In an online video/chat session with an international social group I typed that I have a colleague who can outpun me. The autocorrect in that software changed that to outrun, which is probably true but it isn’t what I meant to say. I saw the autocorrect in action and changed it back to what I meant to say in the first place. Pages for Mac and WordPress don’t autocorrect it, but red underline it.

Pun can be a verb, but it is usually used intransitively: He can pun on any topic you name. But we can imagine Shakespeare writing: Jest me no jests, pun me no puns. Actually, we can’t, because the word wasn’t used at all until after Shakespeare’s time. 

There is a website called Pun me and an Instagram thread titled Pun me as hard a possible.

For most of my life I’ve been the chief punster in most situations, so it’s taken some getting used to.

The Pun Jar

Speaking of miscreants, several of my colleagues are dedicated punners. One former colleague was apparently not impressed, and set up a Pun Jar for ‘miscreants’ to contribute a small amount per offence. Yesterday, a (male) colleague decided that he didn’t want to be termed a miscreant, so he set up a Pun Jar B, for ‘mister creants’. Today I wrote ਪੰਜਾਬੀ underneath Pun Jar B, carefully copying from Wikipedia’s page on the Punjabi language. (I hope that text has reproduced on your screen.)

I have always pronounced Punjab with a /ʊ/, as in put, so Punjabi and Pun Jar B are not homophones. The first online dictionary I checked gives /ʌ/, as in putt, so the difference between Punjabi and Pun Jar B is only one of stress. Wikipedia’s page on the language gives the English pronunciation with /ʌ/, but the Punjabi pronunciation with /ə/, as in open. In my weekend English class, I currently have two students from Punjab, so I asked them, and they both said /ə/, but that they often hear native English speakers say /ʊ/. 

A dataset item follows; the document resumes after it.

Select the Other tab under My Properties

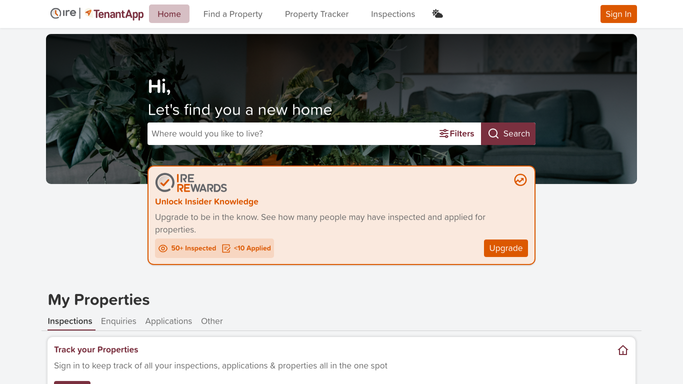[x=212, y=321]
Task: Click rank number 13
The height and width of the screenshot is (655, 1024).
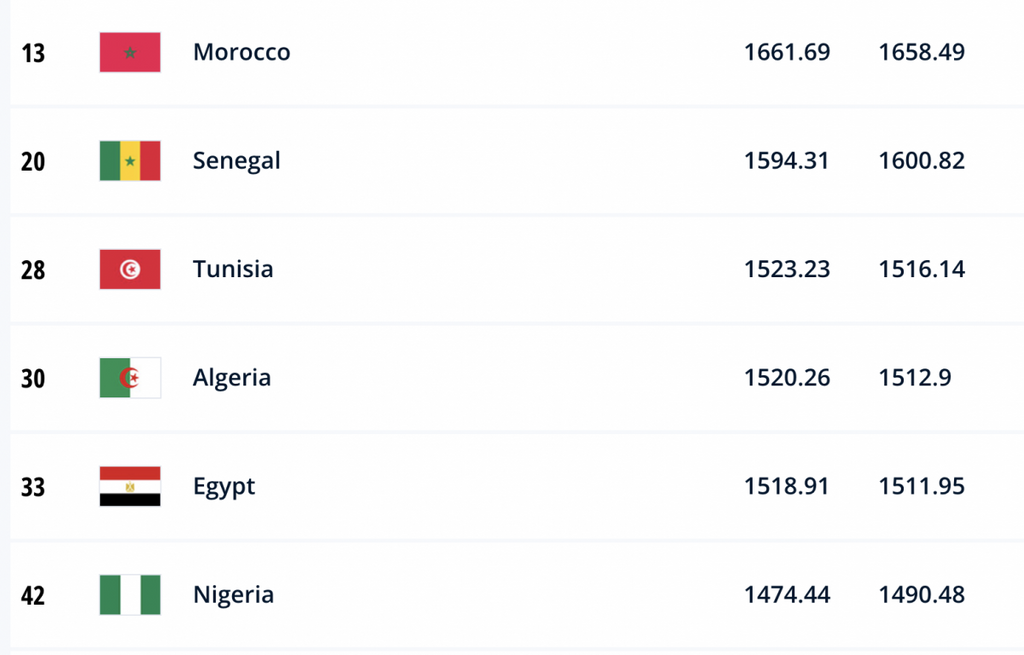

I made joke in Korean and my wife and her friends totally failed to get it. We had dinner at a harbourside fish and chip shop, and she bought ginger beer for me, despite that fact that she’s next seen me drinking ginger beer, which is because I never do. I said “I don’t drink this. I don’t like this.” She said “It’s beer. You drink beer.” I said “진짜 beer?” (jin-jja beer, (is it) really beer?). Haha.

I found out later that 찐자 (jjin-ja) means ‘steamed’, so with my pronunciation it might have been possible that I was asking whether it was steamed beer (whatever that is). I asked her after we got home, and she said she thought I had simply said ginger beer.

Ginger, 진짜 and 찐자 aren’t homophones, but are close enough for the joke to potentially work. Ginger is actually closer to 찐자 so if I ever have steamed beer, I’ll try again.